I've often spoken out against the arcane, and archaic, vacation policies afforded Americans. While the rest of the developed world is given up to five weeks vacation (25+ days: France, U.K., Brazil), or four weeks (20 days: Germany, Australia, Switzerland, Sweden... heck, even Afghanistan, no joke), the United States is not required to give ANY! Most employers still end up offering vacation time, but, on average, it only amounts to 10 days. And with using a vacation day here and there for a wedding, a birthday, or a weekend trip, that vacation time – by the time you use it – ends up being more like five days for you to plan a week-long getaway. Americans end up settling with going to Mexico, Hawaii, or the Bahamas, EVERY year, because traveling any further would take up two entire days of travel just getting to and from the destination. But... those five days, that person will be the happiest and drunkest (and most sunburnt) person on the beach!

5. THE CRUISE SHIPPER/TOUR ADDICT

Many people like the comfort of a set itinerary, a tour where the destinations, hotels, and even food may be laid out to them under a set cost. My father, for instance, loves the mindless-ness of it all. He doesn't have to think about one thing, other than enjoying the sights and sounds before him. (Unless I'm with him, then he is thinking about what a complete failure and disappointment I am to him. Each new tourist site becomes a reminder of how mankind has evolved, except for his only son. Great Wall of China?!? A symbol of the accomplishments of man and the lack of accomplishments of his son. The Forbidden City?!? A reminder of all the dynasties and family-building as the generations continued through children and how his only son is still not married and without kids.) Whoops. Did this paragraph devolve into my relationship with my dad, Ike Turner? Anyhow, the Tour Addict only needs to worry about their cocktail-in-hand, tan, what shot glass to buy at each port, and getting their hair braided.

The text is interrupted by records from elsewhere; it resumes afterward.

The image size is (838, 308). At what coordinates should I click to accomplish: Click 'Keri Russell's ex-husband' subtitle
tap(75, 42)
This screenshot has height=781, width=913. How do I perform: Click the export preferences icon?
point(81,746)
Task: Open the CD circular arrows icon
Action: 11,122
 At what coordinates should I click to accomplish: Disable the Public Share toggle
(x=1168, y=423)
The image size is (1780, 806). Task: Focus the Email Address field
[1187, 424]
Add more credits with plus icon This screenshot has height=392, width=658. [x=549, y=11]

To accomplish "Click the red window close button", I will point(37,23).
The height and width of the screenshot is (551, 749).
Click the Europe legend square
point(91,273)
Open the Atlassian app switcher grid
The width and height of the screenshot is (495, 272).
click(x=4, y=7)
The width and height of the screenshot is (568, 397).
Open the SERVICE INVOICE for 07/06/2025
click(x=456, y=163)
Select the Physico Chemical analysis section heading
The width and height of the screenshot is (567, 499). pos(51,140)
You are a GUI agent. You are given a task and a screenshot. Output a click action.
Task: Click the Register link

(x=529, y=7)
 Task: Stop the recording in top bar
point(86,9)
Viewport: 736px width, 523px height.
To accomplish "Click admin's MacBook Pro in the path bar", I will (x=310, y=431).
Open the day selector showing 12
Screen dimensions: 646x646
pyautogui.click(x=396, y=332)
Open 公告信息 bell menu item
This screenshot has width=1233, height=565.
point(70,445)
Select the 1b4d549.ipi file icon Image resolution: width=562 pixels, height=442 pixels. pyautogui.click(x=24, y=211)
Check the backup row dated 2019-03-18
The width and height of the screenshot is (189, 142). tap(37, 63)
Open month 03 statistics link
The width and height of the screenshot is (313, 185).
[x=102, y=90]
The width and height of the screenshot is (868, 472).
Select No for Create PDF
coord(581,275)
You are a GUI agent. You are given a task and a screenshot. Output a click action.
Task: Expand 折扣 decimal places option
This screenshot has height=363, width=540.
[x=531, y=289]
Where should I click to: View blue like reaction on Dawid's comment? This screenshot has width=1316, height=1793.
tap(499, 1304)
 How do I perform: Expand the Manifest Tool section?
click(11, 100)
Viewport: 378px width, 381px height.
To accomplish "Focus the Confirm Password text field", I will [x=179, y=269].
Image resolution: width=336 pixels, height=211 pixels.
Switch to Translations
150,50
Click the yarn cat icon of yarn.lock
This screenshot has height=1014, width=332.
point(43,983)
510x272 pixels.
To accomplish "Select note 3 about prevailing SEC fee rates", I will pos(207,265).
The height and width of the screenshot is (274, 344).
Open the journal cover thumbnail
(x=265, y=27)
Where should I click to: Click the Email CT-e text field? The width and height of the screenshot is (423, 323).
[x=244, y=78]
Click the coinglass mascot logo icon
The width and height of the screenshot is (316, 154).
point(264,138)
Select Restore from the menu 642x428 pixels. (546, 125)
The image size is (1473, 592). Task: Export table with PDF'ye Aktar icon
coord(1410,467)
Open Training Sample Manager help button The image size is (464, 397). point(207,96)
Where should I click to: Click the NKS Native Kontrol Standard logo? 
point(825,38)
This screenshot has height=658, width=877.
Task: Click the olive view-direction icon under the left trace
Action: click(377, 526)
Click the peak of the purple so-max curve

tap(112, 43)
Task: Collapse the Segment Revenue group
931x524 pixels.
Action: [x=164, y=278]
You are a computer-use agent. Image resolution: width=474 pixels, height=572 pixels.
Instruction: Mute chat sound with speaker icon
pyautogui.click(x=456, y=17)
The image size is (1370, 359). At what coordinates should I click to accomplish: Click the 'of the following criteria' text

6. THE TOPICAL HIGHLIGHTER

This person has graduated from the local beach destinations and has maybe accrued more vacation over the years as his/her wealth and occupational position has grown. On top of an annual beach locale, they're now going to a new destination each year. They start out with the major ones that have been around since the beginning of the invention of international tourism, like London, Paris, Rome, Greece, Spain, Germany, before moving on to a second-tier of up-and-comers, that Clark Griswold would never have thought of, like Thailand, Rio De Janeiro, Australia, Croatia, China, Costa Rica. With each new destination, more foreign to them than the last, the Topical Highlighter becomes more addicted to exploring new destinations and spends much of the year thinking and planning out their next trip.

7. THE INDIANA JONES

This traveler has done all the highlights and no longer finds solace in places that have a Lonely Planet book dedicated to them. He/she needs to forge their own path in a country, spending time with the people, learning the culture, and discovering gems down streets and trails forgotten. The Indiana Jones makes new friends in every country and somehow ends up living in that complete stranger's home a few days afterwards. He/she walks, bikes, takes public transportation, rents scooters and cars... without a map. The less information the Indi knows about a destination, the less preconceived notions, which allows the formulation of his/her own ideas. The Jones can be a loner, spending hours by himself, yet being the most sociable person when around people. I, myself, relate closest to this traveler, along with my personal kinship towards Count Chocula. In the end, the Indiana Jones still needs to periodically return to a rooted existence as he's missed and revered by thousands... probably even millions of people.

8. THE PERPETUAL NOMAD

This traveler is the envy of all their friends, having the guts to take all of society's expectations, capitalistic brainwashing, and familial pressures, and challenge them by living their life in foreign countries. Whether they bounce from country to country every few months, or live for a few years in each destination, they are showing that not everyone has to choose a life where they graduate college, get a job, get married, have kids, and pay off their mortgage for the next 30 years – in that order. That's not to say they'll never do it, but they will do it within their own timeframe and have an amazing time in-between! This person's daily pictures might consist of a picture with a tiger, having a beer in the Rain Forest, lounging in a hammock on a desolate beach, or volunteering in a third world country with underprivileged kids. This person may or may not have it figured out, but they sure as heck don't care what you think. And they'd be the last to judge you on your decisions.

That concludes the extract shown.